## What to do:
Copy the material below without any changes, starting with the line that contains "The width and height of the screenshot is (998, 594)." and going on through the line that contains "This screenshot has width=1024, height=507.".

** Opening Source material block **

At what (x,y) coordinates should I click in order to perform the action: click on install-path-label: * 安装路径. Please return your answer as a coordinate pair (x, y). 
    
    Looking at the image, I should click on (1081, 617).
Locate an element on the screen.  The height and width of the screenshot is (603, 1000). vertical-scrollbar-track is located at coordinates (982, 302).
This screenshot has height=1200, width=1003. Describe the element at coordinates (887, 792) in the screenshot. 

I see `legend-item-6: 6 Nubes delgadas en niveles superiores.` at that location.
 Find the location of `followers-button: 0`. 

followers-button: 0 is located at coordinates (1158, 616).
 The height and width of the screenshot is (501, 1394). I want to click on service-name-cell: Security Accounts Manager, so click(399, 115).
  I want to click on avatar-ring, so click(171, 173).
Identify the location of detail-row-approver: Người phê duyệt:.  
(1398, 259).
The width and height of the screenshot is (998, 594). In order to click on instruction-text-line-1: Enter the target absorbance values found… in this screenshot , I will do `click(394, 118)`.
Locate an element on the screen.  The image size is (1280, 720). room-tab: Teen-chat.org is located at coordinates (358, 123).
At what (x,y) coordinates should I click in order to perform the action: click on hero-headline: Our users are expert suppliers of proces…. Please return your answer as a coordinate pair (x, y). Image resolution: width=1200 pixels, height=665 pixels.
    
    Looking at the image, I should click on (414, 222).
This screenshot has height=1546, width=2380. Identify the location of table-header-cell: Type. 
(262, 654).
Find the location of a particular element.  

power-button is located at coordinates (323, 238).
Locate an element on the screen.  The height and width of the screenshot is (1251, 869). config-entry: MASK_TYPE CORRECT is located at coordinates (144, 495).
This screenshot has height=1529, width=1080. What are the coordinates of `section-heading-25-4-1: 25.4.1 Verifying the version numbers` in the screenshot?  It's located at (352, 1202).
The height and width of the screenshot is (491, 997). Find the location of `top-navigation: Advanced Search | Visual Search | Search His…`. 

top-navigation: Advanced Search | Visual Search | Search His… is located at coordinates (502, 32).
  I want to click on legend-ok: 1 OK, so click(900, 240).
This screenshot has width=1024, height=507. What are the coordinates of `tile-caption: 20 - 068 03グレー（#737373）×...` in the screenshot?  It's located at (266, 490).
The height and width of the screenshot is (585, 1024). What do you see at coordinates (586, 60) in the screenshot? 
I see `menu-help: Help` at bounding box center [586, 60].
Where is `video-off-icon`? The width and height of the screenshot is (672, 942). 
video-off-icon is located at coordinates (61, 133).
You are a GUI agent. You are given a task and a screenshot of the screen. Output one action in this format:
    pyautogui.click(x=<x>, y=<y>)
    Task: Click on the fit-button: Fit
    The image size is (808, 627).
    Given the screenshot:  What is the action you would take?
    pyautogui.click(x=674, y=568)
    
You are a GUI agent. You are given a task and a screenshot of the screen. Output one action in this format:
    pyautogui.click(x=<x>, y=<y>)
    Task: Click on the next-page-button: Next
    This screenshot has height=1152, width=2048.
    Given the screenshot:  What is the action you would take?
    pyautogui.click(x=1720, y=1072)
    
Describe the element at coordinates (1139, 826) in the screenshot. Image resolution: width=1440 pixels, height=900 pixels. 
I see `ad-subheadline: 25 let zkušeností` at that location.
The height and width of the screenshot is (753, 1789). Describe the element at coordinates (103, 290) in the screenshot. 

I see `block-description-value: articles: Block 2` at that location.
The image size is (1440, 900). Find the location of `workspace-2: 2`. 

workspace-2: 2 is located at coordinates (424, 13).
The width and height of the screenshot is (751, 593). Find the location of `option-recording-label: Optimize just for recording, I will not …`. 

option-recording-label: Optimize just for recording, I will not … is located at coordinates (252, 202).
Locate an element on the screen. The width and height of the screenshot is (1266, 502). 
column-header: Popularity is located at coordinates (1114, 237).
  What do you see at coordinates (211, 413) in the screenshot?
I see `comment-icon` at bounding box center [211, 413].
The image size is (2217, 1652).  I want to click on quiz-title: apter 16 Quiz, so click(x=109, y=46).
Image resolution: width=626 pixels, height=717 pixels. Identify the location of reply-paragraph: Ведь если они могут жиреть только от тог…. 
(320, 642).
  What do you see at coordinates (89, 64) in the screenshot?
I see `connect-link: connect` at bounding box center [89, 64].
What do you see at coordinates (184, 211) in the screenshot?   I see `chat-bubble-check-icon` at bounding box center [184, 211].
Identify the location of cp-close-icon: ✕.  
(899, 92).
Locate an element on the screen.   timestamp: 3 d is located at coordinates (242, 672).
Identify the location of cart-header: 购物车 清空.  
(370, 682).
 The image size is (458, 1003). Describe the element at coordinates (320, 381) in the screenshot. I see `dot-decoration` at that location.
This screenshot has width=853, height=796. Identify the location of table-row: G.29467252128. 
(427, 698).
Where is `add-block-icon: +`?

** Closing Source material block **

## Output below:
The width and height of the screenshot is (998, 594). In order to click on instruction-text-line-1: Enter the target absorbance values found… in this screenshot , I will do `click(394, 118)`.
Locate an element on the screen.  The image size is (1280, 720). room-tab: Teen-chat.org is located at coordinates (358, 123).
At what (x,y) coordinates should I click in order to perform the action: click on hero-headline: Our users are expert suppliers of proces…. Please return your answer as a coordinate pair (x, y). Image resolution: width=1200 pixels, height=665 pixels.
    
    Looking at the image, I should click on (414, 222).
This screenshot has height=1546, width=2380. Identify the location of table-header-cell: Type. 
(262, 654).
Find the location of a particular element.  

power-button is located at coordinates (323, 238).
Locate an element on the screen.  The height and width of the screenshot is (1251, 869). config-entry: MASK_TYPE CORRECT is located at coordinates (144, 495).
This screenshot has height=1529, width=1080. What are the coordinates of `section-heading-25-4-1: 25.4.1 Verifying the version numbers` in the screenshot?  It's located at (352, 1202).
The height and width of the screenshot is (491, 997). Find the location of `top-navigation: Advanced Search | Visual Search | Search His…`. 

top-navigation: Advanced Search | Visual Search | Search His… is located at coordinates (502, 32).
  I want to click on legend-ok: 1 OK, so click(900, 240).
This screenshot has width=1024, height=507. What are the coordinates of `tile-caption: 20 - 068 03グレー（#737373）×...` in the screenshot?  It's located at (266, 490).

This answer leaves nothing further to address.